Beginning in 2005, Ex Libris Group began exploring other investment opportunities. In September 2005, the company attempted an initial public offering on the AIM (Alternative Investment Market) of the London Stock Exchange. At this point, Morag retired from Ex Libris, selling his ownership stake to the other investors. The IPO failed to generate the anticipated capital and was withdrawn.
Francisco Partners, a San Francisco-based private equity firm, acquired Ex Libris Group in June 2006 for $62 million, marking a major transformation of the academic library automation sector. In a subsequent transaction in November 2006, Ex Libris, with support from Francisco Partners, also acquired Endeavor Information Systems from Elsevier. This merged company went forward with two flagship ILS products, Aleph and Voyager, continuing ongoing development, marketing, and support for both. One of the key strategic products created during this period was Primo, positioned as a discovery and delivery interface for academic libraries, which could be used not only with both Aleph and Voyager, but with the ILS products from competing companies. The company also invested in the development of Rosetta, a new digital preservation platform created in partnership with the National Library of New Zealand going to general release in January 2009.

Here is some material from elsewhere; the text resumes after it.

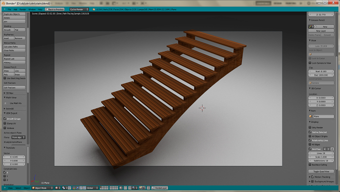Image resolution: width=340 pixels, height=192 pixels.
Task: Open the pivot point selector icon
Action: (x=65, y=188)
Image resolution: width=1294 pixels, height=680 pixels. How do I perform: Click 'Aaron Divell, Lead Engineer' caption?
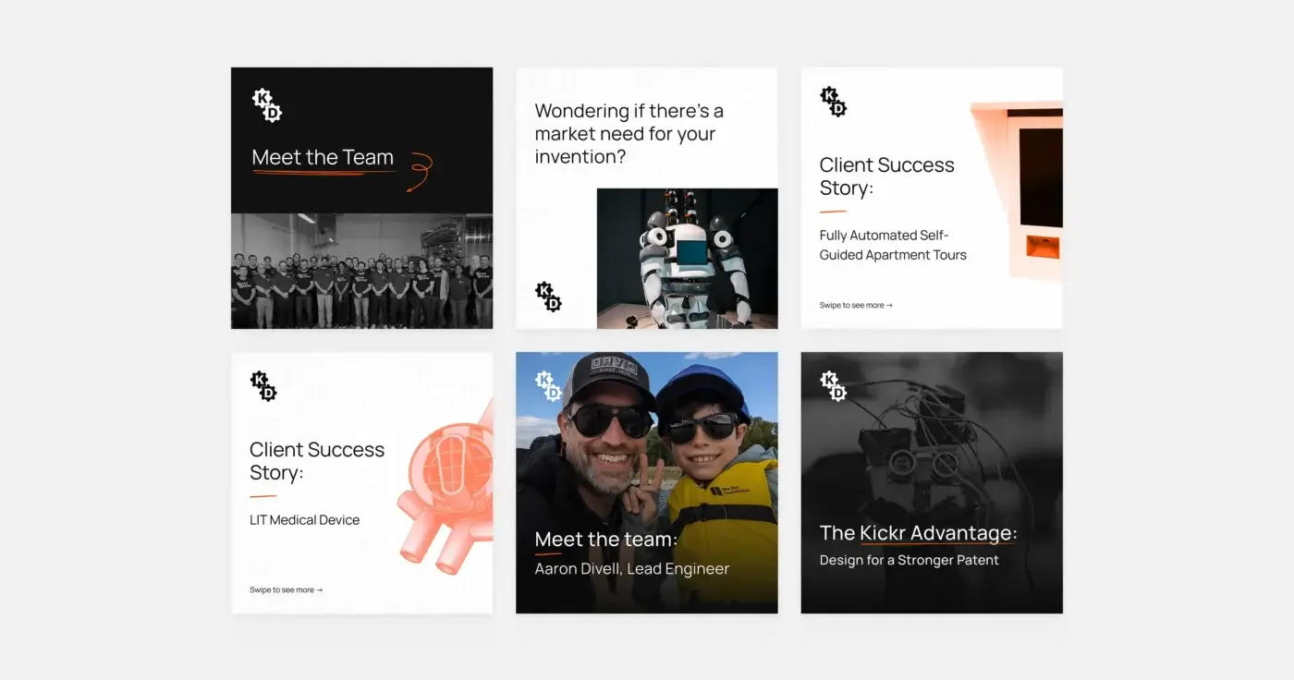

Francisco Partners held on to this investment for just past two years, selling Ex Libris Group to Leeds Equity Partners in August 2008 for an estimated $150 million. Shortly after the acquisition by Leeds, the company began the development of a new Unified Resource Management product, subsequently branded as Alma. As a new library services platform built from the ground up, Alma represented a significant research and development project. Offering a forward migration path for existing customers using and Voyager, Alma also held potential for attracting new library customers using ILS products from competing companies.
Golden Gate Capital acquired Ex Libris from Leeds Equity Partners in August 2013. During the period of its ownership by Golden Gate, Ex Libris entered a phase of sales and implementation of Alma, reaping the rewards of the investment made in the product’s development. New products developed include the bX Recommendation Service and the Leganto course list management solution. Ex Libris expanded its involvement into the campus mobile technology arena with its acquisition of oMbiel and its campusM mobile-oriented SaaS platform.